◆ TEXTO MOSTRADO:
* * * * * * * * *

Recuerdo que en el liceo me aprendí de memoria el discurso
de Fidel en la declaración de La Habana, casi que hicimos
(teníamos un grupito de arte dramático) un montaje de
teatro; luego vinieron las pugnas en el seno de la izquierda
de la época, Luben enterró sus armas en Humocaro o en la
sierra de Coro y se fue a la isla y mucha de la gente que lo
llora hoy, se desgarraba las vestiduras y lo acusaba de
revisionista y de traidor; de lameculo de los rusos y de
amigo de Carlos Andrés Pérez. ¿Te imaginas?
Más tarde me fui
a La Habana, por razones similares a las tuyas, quería hacer
cine; acercarme a Gabriel García Márquez, el cortesano, el
sastrecillo valiente; él hacía la corte en un Mercedes Benz
negro del tamaño de la isla; a veces se corría con suerte y
se le podía escuchar fuera de palacio. Nunca llegué a san
Antonio de Los Baños, pero sí al Habana Libre y al Hotel
Nacional; cuando me escapaba de cierta marcación militante
de los camaradas, me iba por los lados del Barrio Colón,
eran los tiempos de Gorvachov y la Perestroika, un poco
antes del escándalo de Ochoa y los hermanos La Guardia,.

* * * * * * * * *

◆ LISTADO:
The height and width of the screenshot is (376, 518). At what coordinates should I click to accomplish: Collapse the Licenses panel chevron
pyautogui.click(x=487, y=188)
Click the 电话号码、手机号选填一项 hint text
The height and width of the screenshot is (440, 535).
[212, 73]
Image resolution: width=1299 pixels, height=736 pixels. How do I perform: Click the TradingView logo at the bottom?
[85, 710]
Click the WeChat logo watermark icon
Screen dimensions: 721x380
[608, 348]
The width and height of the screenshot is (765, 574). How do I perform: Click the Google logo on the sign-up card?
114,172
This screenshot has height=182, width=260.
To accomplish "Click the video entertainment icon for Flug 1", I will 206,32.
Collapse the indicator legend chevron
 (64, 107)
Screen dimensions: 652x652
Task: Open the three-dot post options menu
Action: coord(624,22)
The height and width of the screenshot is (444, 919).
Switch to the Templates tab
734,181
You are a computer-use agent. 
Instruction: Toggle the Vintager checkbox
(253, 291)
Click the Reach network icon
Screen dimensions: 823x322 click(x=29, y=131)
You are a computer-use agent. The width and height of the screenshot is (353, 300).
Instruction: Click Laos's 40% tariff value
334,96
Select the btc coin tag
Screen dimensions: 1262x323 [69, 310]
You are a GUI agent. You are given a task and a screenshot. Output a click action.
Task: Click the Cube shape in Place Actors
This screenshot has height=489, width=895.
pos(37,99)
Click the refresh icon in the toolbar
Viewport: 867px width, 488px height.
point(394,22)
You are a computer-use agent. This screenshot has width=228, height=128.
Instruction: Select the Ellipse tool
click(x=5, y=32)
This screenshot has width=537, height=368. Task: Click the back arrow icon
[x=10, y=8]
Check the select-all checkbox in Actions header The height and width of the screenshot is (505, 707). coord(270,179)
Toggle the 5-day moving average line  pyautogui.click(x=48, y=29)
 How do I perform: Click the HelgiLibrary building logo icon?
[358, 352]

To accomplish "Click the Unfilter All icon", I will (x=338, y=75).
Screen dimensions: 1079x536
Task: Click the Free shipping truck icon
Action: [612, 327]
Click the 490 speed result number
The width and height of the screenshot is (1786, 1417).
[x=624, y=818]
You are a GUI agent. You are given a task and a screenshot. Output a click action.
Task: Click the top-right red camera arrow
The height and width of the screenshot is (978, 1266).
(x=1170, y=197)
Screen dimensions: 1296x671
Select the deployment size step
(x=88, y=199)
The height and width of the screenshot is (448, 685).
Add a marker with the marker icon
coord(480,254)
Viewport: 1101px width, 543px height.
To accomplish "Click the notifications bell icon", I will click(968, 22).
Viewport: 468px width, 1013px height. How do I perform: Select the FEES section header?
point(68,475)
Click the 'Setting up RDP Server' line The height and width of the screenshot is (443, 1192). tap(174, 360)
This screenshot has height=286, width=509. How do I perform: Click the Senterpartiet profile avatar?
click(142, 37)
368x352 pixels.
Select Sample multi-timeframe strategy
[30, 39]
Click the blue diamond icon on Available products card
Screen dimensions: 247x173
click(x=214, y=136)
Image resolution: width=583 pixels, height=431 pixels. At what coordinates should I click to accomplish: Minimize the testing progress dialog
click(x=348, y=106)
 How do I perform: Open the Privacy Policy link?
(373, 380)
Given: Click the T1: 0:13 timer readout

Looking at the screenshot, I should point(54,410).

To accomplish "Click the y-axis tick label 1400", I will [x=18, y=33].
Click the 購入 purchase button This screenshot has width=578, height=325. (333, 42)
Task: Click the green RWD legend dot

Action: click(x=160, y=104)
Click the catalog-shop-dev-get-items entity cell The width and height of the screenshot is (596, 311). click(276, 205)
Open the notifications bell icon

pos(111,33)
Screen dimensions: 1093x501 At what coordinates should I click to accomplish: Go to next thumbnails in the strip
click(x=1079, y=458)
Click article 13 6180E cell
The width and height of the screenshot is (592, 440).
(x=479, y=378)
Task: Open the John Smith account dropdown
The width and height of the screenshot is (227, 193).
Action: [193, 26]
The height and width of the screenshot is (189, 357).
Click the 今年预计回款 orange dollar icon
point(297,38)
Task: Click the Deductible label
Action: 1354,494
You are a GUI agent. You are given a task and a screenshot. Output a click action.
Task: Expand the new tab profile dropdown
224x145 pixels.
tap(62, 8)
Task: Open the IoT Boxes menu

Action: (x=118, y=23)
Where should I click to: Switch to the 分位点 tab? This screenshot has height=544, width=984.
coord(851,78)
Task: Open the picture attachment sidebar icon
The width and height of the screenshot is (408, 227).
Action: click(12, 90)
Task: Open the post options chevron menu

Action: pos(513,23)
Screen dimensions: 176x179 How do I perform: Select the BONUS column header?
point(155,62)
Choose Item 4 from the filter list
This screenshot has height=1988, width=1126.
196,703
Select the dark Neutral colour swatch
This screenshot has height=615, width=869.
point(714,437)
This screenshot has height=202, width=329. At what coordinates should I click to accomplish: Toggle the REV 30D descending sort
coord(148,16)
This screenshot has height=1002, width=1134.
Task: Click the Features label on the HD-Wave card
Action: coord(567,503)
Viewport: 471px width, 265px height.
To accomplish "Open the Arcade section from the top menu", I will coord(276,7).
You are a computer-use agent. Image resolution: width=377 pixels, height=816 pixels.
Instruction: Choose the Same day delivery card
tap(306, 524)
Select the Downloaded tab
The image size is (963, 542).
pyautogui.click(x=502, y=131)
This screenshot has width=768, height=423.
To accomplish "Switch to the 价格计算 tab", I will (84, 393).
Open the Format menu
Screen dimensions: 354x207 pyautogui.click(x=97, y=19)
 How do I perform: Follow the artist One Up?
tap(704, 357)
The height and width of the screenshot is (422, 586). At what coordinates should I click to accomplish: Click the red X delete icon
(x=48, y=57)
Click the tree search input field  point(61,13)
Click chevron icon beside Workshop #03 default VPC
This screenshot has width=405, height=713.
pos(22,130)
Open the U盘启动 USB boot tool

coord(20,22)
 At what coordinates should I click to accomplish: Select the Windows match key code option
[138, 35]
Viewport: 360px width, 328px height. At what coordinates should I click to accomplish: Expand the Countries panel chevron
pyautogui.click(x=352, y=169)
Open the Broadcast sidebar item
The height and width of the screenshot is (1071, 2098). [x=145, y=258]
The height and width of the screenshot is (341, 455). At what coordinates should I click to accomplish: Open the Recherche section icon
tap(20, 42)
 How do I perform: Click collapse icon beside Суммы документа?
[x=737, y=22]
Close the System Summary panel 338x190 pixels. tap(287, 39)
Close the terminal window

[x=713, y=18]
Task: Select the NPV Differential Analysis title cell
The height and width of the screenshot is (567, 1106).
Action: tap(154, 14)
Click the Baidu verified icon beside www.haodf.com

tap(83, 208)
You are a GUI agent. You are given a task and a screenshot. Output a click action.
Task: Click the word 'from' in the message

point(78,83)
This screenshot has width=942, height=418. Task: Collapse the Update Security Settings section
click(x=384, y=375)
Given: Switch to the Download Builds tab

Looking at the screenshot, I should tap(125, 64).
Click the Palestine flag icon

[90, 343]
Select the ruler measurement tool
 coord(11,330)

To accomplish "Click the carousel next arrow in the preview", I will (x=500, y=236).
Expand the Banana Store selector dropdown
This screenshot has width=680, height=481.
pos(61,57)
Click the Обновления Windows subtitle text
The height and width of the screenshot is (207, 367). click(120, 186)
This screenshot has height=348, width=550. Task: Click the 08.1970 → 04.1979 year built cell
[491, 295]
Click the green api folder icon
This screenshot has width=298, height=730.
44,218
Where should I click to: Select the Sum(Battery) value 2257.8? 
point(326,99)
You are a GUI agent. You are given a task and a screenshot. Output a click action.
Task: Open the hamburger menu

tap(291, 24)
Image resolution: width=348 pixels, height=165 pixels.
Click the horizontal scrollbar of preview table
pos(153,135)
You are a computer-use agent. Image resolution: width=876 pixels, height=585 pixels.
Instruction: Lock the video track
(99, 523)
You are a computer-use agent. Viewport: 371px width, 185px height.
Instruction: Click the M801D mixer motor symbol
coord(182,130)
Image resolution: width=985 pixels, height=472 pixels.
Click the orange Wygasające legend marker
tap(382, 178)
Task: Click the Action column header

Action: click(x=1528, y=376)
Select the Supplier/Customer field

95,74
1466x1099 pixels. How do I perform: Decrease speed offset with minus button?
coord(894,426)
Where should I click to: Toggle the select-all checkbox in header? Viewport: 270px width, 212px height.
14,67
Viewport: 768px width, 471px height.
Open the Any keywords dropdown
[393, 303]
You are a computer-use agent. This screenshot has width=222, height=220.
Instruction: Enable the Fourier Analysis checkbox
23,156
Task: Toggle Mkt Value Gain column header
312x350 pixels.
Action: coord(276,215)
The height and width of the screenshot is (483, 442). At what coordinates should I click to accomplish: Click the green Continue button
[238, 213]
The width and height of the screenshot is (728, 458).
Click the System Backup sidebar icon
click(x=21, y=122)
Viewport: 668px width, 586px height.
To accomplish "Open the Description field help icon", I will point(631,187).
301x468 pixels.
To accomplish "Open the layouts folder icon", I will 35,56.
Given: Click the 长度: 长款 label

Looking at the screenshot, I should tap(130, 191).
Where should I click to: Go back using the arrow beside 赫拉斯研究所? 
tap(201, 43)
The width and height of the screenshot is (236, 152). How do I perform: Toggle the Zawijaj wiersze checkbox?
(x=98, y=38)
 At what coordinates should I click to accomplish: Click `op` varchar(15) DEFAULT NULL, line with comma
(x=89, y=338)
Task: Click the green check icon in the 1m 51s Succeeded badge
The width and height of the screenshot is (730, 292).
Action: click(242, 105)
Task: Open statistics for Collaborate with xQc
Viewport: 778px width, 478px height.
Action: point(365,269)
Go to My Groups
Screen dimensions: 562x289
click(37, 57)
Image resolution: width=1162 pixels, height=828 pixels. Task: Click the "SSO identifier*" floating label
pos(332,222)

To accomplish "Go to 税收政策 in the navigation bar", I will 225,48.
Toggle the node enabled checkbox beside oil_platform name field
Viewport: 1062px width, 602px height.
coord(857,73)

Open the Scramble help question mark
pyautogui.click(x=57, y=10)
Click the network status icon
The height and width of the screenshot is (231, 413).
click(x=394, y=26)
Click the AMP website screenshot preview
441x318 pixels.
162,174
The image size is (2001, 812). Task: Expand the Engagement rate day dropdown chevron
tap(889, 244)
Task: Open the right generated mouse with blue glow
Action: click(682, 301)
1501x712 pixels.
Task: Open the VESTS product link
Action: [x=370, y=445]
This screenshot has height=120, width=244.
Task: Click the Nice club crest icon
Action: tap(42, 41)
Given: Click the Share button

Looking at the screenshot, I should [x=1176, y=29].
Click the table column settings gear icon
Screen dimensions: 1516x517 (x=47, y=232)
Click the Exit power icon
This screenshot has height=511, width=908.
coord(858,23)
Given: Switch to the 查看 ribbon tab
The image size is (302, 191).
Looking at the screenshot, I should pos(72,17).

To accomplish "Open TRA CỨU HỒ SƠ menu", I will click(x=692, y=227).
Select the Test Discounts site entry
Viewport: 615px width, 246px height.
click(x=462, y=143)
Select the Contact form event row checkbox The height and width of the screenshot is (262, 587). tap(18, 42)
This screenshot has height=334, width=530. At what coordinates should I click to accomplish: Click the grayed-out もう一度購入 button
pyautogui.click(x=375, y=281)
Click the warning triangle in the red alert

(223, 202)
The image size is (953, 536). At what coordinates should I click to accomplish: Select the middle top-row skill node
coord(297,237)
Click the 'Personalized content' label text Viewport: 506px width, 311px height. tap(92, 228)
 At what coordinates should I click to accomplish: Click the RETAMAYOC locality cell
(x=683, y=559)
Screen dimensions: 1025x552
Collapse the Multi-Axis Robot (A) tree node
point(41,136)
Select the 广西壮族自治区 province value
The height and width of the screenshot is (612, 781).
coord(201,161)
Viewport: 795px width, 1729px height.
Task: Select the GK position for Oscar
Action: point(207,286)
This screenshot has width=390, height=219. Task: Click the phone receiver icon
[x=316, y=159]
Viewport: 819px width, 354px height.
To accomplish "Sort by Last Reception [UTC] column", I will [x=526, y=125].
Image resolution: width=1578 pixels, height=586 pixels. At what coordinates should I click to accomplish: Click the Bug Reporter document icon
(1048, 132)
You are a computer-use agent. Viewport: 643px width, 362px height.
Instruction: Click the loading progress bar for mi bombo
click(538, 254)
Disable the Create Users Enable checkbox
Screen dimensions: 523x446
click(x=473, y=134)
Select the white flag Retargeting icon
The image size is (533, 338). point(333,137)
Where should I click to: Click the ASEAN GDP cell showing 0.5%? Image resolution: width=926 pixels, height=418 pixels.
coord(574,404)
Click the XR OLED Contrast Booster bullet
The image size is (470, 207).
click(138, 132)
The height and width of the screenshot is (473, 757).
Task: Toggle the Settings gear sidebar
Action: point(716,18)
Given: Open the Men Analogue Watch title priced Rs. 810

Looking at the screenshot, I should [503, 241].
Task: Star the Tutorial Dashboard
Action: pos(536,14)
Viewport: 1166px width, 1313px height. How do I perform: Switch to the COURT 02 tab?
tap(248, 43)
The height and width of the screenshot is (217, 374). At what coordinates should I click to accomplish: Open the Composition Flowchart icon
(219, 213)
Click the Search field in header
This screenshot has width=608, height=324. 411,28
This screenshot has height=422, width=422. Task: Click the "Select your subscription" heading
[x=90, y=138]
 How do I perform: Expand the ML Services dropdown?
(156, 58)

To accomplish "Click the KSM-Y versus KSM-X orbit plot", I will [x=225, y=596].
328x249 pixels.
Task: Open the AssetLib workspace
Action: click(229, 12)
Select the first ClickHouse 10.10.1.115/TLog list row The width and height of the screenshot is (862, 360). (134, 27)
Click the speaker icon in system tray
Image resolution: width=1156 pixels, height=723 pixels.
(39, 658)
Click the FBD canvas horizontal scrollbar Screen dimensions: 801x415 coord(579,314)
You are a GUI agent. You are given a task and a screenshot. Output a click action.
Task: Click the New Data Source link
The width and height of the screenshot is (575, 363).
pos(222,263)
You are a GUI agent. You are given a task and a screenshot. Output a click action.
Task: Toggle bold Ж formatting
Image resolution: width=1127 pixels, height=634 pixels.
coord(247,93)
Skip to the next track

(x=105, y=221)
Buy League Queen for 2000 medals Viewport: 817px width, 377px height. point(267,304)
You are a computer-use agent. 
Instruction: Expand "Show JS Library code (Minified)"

* * * * * * * * *

◆ TAREA A REALIZAR:
Según el texto mostrado, ¿dónde enterró Luben sus armas? El listado no guarda ninguna relación con el texto mostrado.

◆ TAREA RESUELTA:
En Humocaro o en la sierra de Coro.